Description of the task: Write out each of the following records line for line, with no changes.

—————

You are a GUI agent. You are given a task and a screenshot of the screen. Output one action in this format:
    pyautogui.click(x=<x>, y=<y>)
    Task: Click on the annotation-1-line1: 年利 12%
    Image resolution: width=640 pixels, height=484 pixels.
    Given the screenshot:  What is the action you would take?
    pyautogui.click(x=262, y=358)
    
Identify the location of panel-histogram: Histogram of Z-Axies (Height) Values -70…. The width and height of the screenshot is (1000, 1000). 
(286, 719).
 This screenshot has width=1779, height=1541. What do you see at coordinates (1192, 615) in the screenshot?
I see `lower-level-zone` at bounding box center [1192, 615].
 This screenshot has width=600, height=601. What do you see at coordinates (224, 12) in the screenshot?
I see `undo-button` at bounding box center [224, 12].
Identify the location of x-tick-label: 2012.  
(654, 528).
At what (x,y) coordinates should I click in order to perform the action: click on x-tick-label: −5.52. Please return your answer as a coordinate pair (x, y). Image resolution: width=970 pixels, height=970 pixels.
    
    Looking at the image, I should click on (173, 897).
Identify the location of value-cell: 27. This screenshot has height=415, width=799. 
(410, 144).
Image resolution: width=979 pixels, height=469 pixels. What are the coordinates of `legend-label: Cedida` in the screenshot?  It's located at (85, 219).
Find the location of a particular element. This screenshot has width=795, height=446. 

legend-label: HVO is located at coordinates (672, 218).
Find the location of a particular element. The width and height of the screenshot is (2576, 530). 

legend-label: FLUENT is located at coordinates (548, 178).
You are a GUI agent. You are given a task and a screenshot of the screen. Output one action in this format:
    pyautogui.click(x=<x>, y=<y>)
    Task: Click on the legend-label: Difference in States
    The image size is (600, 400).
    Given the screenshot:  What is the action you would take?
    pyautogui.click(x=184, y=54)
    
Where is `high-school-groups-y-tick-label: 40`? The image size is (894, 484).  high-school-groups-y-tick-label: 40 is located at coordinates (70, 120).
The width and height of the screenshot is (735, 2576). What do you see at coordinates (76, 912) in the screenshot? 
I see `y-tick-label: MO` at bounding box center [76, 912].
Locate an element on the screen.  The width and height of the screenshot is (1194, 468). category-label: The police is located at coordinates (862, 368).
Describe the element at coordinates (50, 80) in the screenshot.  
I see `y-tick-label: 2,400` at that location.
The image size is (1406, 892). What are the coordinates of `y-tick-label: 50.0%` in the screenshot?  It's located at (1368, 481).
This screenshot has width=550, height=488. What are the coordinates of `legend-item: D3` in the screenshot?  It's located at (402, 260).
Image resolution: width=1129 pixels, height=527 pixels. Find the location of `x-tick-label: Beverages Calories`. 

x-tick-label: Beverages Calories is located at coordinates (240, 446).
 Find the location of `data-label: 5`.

—————

Reply to the task:
You are a GUI agent. You are given a task and a screenshot of the screen. Output one action in this format:
    pyautogui.click(x=<x>, y=<y>)
    Task: Click on the annotation-1-line1: 年利 12%
    Image resolution: width=640 pixels, height=484 pixels.
    Given the screenshot:  What is the action you would take?
    pyautogui.click(x=262, y=358)
    
Identify the location of panel-histogram: Histogram of Z-Axies (Height) Values -70…. The width and height of the screenshot is (1000, 1000). 
(286, 719).
 This screenshot has width=1779, height=1541. What do you see at coordinates (1192, 615) in the screenshot?
I see `lower-level-zone` at bounding box center [1192, 615].
 This screenshot has width=600, height=601. What do you see at coordinates (224, 12) in the screenshot?
I see `undo-button` at bounding box center [224, 12].
Identify the location of x-tick-label: 2012.  
(654, 528).
At what (x,y) coordinates should I click in order to perform the action: click on x-tick-label: −5.52. Please return your answer as a coordinate pair (x, y). Image resolution: width=970 pixels, height=970 pixels.
    
    Looking at the image, I should click on (173, 897).
Identify the location of value-cell: 27. This screenshot has height=415, width=799. 
(410, 144).
Image resolution: width=979 pixels, height=469 pixels. What are the coordinates of `legend-label: Cedida` in the screenshot?  It's located at (85, 219).
Find the location of a particular element. This screenshot has width=795, height=446. 

legend-label: HVO is located at coordinates (672, 218).
Find the location of a particular element. The width and height of the screenshot is (2576, 530). 

legend-label: FLUENT is located at coordinates (548, 178).
You are a GUI agent. You are given a task and a screenshot of the screen. Output one action in this format:
    pyautogui.click(x=<x>, y=<y>)
    Task: Click on the legend-label: Difference in States
    The image size is (600, 400).
    Given the screenshot:  What is the action you would take?
    pyautogui.click(x=184, y=54)
    
Where is `high-school-groups-y-tick-label: 40`? The image size is (894, 484).  high-school-groups-y-tick-label: 40 is located at coordinates (70, 120).
The width and height of the screenshot is (735, 2576). What do you see at coordinates (76, 912) in the screenshot? 
I see `y-tick-label: MO` at bounding box center [76, 912].
Locate an element on the screen.  The width and height of the screenshot is (1194, 468). category-label: The police is located at coordinates (862, 368).
Describe the element at coordinates (50, 80) in the screenshot.  
I see `y-tick-label: 2,400` at that location.
The image size is (1406, 892). What are the coordinates of `y-tick-label: 50.0%` in the screenshot?  It's located at (1368, 481).
This screenshot has width=550, height=488. What are the coordinates of `legend-item: D3` in the screenshot?  It's located at (402, 260).
Image resolution: width=1129 pixels, height=527 pixels. Find the location of `x-tick-label: Beverages Calories`. 

x-tick-label: Beverages Calories is located at coordinates (240, 446).
 Find the location of `data-label: 5`.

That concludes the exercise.